Text and item location entries
:::

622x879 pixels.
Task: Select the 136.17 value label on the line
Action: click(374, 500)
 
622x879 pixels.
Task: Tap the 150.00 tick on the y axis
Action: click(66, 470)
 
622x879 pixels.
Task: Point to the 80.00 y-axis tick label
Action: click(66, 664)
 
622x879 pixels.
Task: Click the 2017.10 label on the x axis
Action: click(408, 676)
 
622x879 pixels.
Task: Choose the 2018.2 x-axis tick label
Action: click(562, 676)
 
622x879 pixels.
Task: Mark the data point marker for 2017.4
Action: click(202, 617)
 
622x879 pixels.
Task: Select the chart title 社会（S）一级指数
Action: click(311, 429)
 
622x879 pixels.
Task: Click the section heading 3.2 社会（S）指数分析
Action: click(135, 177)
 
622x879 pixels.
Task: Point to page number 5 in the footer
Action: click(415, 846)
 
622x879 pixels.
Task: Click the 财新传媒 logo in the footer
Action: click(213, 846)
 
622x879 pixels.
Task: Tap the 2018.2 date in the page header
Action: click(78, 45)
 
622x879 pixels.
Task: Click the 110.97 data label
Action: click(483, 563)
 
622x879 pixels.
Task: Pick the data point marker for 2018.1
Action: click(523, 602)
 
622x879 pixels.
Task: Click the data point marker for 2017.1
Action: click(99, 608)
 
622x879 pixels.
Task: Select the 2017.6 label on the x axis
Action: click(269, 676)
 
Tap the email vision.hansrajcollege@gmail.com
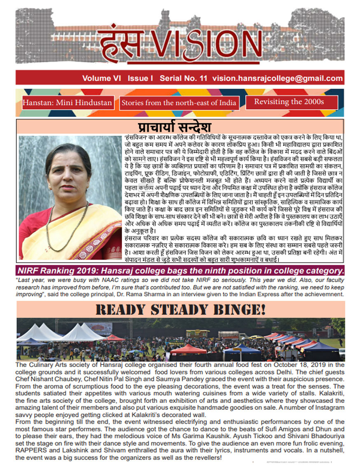point(278,78)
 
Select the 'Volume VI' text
point(101,78)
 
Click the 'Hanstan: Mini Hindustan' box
point(68,103)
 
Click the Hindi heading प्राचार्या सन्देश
point(175,127)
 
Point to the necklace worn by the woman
point(66,225)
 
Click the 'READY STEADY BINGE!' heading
point(180,309)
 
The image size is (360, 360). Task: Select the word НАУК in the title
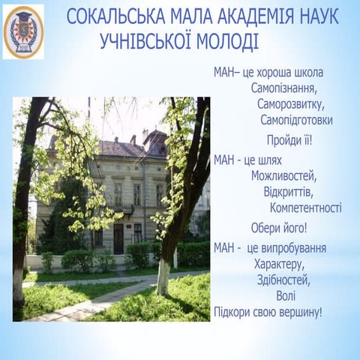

:::

Objective.
Give every line of the material above as a JSON list of strings, one string per line, skipping blank lines and leaving out the pictures.

Final result.
[
  "622x879 pixels.",
  "Task: Select the 136.17 value label on the line",
  "Action: click(374, 500)",
  "622x879 pixels.",
  "Task: Tap the 150.00 tick on the y axis",
  "Action: click(66, 470)",
  "622x879 pixels.",
  "Task: Point to the 80.00 y-axis tick label",
  "Action: click(66, 664)",
  "622x879 pixels.",
  "Task: Click the 2017.10 label on the x axis",
  "Action: click(408, 676)",
  "622x879 pixels.",
  "Task: Choose the 2018.2 x-axis tick label",
  "Action: click(562, 676)",
  "622x879 pixels.",
  "Task: Mark the data point marker for 2017.4",
  "Action: click(202, 617)",
  "622x879 pixels.",
  "Task: Select the chart title 社会（S）一级指数",
  "Action: click(311, 429)",
  "622x879 pixels.",
  "Task: Click the section heading 3.2 社会（S）指数分析",
  "Action: click(135, 177)",
  "622x879 pixels.",
  "Task: Point to page number 5 in the footer",
  "Action: click(415, 846)",
  "622x879 pixels.",
  "Task: Click the 财新传媒 logo in the footer",
  "Action: click(213, 846)",
  "622x879 pixels.",
  "Task: Tap the 2018.2 date in the page header",
  "Action: click(78, 45)",
  "622x879 pixels.",
  "Task: Click the 110.97 data label",
  "Action: click(483, 563)",
  "622x879 pixels.",
  "Task: Pick the data point marker for 2018.1",
  "Action: click(523, 602)",
  "622x879 pixels.",
  "Task: Click the data point marker for 2017.1",
  "Action: click(99, 608)",
  "622x879 pixels.",
  "Task: Select the 2017.6 label on the x axis",
  "Action: click(269, 676)",
  "Tap the email vision.hansrajcollege@gmail.com",
  "point(278,78)",
  "Select the 'Volume VI' text",
  "point(101,78)",
  "Click the 'Hanstan: Mini Hindustan' box",
  "point(68,103)",
  "Click the Hindi heading प्राचार्या सन्देश",
  "point(175,127)",
  "Point to the necklace worn by the woman",
  "point(66,225)",
  "Click the 'READY STEADY BINGE!' heading",
  "point(180,309)",
  "The image size is (360, 360). Task: Select the word НАУК in the title"
]